I thought it was answered in this forum post: Trying to fill in between the outside lines
However, the “Line” sub-layer will cut the inner line as well, it seems, and I only want it to cut the outer one without having to add another line entirely. For a piece like this it would be easy to just use the Offset tool, and make the outer offset line set to “fill” (so it goes past the cut and therefore all the way to the edge), and the original line set to “line” to cut it out, but I have cuts to make where there’s often engraving only on one edge.
Is there a way to do this easier with sub-layers, where the “line” sublayer only cuts the outer edge, or is that a kind of unreasonable expectation? I can kind of understand the difficulty of implementing such a feature, but I’m hoping I’m just using the “Fill+Line” thing wrong or there’s another way to do it if not.

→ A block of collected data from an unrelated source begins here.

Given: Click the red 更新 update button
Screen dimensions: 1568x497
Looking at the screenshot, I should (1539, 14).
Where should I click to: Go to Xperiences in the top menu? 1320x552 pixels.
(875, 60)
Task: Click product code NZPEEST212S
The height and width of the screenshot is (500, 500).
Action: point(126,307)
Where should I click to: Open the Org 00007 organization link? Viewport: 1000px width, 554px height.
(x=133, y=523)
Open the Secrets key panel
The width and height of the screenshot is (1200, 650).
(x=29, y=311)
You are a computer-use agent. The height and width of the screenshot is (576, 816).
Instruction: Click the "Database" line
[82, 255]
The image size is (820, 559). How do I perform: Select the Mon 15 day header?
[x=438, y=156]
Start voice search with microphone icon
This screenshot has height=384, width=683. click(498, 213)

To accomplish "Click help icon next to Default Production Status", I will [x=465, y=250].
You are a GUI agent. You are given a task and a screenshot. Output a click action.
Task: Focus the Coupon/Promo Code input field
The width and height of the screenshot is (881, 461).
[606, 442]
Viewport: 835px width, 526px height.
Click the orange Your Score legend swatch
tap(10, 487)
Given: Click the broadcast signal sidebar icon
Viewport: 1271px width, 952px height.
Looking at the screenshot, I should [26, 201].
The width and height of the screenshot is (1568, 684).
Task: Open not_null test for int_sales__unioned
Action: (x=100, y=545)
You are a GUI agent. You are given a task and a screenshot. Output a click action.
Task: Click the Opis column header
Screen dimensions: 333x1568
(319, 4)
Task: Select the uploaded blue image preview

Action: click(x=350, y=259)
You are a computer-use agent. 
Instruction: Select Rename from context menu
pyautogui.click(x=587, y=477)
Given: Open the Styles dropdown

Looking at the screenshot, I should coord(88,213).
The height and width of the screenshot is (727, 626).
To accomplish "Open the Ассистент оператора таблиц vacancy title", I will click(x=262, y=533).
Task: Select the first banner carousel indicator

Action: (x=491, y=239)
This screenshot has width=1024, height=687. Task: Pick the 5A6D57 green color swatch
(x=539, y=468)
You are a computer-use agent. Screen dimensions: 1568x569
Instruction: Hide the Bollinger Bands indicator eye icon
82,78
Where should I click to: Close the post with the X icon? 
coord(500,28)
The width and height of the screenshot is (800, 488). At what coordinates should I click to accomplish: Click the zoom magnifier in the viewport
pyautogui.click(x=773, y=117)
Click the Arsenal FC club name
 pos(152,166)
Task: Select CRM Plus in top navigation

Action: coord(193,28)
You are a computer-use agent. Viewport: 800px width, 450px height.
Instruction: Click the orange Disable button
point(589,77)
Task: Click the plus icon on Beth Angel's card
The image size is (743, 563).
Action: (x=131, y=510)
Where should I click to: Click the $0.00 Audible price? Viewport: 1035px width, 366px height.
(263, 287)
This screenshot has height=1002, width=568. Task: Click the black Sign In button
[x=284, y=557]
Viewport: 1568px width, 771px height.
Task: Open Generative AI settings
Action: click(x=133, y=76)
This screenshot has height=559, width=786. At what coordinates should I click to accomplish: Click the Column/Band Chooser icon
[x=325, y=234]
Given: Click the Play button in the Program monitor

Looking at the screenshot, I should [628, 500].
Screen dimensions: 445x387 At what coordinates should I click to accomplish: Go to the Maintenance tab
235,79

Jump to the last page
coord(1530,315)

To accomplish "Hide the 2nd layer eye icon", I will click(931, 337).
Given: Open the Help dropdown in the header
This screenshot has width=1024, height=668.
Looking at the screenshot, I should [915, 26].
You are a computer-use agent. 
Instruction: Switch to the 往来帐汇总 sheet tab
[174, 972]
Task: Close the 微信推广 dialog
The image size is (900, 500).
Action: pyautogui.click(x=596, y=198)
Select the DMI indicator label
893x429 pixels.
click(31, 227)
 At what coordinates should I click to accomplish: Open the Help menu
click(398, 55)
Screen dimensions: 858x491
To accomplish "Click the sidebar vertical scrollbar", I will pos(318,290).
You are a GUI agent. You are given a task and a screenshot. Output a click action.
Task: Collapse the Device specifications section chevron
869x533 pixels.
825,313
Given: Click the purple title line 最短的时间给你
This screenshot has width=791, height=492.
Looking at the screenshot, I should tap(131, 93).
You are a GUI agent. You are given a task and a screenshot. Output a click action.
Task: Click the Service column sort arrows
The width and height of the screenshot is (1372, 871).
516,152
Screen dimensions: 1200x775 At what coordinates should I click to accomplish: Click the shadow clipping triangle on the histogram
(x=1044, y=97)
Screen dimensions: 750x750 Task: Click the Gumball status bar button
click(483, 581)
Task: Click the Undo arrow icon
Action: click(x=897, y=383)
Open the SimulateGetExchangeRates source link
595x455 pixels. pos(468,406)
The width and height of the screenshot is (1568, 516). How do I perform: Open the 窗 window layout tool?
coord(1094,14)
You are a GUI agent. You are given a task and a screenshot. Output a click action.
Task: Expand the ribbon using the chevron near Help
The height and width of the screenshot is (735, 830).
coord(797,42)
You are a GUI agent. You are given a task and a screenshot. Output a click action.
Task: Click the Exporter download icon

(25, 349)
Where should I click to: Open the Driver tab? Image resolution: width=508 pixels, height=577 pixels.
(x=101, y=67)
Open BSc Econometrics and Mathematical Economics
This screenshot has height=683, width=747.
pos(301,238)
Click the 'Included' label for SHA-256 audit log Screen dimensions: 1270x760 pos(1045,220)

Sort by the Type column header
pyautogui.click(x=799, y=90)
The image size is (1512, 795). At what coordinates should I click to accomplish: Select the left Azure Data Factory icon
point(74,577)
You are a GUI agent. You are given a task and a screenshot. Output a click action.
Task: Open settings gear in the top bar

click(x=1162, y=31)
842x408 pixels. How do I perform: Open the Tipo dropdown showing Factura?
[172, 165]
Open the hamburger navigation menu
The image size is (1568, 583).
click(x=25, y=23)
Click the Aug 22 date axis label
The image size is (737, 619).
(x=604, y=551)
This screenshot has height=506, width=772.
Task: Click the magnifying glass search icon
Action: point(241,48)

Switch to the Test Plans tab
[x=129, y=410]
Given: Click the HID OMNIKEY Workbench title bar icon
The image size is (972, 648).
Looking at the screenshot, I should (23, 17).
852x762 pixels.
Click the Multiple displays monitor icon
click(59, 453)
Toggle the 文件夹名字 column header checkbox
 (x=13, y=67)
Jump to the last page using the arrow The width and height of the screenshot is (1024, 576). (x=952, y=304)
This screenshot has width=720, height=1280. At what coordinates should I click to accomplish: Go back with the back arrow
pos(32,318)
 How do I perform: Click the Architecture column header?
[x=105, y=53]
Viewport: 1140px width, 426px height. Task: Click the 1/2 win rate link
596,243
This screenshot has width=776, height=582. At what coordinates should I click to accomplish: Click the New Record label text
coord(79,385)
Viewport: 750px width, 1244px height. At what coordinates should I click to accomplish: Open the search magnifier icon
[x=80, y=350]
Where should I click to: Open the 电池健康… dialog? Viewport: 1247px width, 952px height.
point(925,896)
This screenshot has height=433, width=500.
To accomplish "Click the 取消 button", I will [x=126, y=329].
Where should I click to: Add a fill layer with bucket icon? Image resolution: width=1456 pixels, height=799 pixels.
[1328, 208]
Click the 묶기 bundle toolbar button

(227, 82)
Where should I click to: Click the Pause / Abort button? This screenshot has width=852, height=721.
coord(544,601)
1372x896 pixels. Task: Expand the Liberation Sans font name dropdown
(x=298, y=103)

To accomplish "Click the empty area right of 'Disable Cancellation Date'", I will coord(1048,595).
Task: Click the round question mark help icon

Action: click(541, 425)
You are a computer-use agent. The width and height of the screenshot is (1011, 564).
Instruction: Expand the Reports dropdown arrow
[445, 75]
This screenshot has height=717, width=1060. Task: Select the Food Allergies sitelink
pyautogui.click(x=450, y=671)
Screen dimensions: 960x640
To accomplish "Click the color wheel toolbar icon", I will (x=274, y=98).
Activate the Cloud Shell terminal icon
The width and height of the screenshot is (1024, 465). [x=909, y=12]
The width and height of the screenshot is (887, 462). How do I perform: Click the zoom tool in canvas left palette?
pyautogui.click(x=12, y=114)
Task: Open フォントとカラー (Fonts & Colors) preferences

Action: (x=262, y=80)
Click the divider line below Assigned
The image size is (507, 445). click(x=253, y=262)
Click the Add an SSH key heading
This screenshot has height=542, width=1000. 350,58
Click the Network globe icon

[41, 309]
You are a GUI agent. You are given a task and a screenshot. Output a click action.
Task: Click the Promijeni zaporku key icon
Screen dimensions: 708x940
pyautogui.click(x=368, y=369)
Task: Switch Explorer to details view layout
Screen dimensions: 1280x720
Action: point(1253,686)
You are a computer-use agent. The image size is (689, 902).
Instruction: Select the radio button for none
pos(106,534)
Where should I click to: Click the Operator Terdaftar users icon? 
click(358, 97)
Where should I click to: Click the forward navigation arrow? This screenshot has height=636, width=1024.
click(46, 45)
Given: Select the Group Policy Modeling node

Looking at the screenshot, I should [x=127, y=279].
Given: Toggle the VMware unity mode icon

If I’m understanding you correctly then no, you cannot do this by simply changing the operation or any number of sublayers.

It sounds like you’re saying you have one set of shapes that you want treated two different ways where one of the different ways would require that certain shapes are ignored.

All shapes will always be evaluated unless they’re somehow explicitly excluded. You could do this by duplicating the shapes that you want and placing on a different layer. But as you say, that requires duplicate shapes.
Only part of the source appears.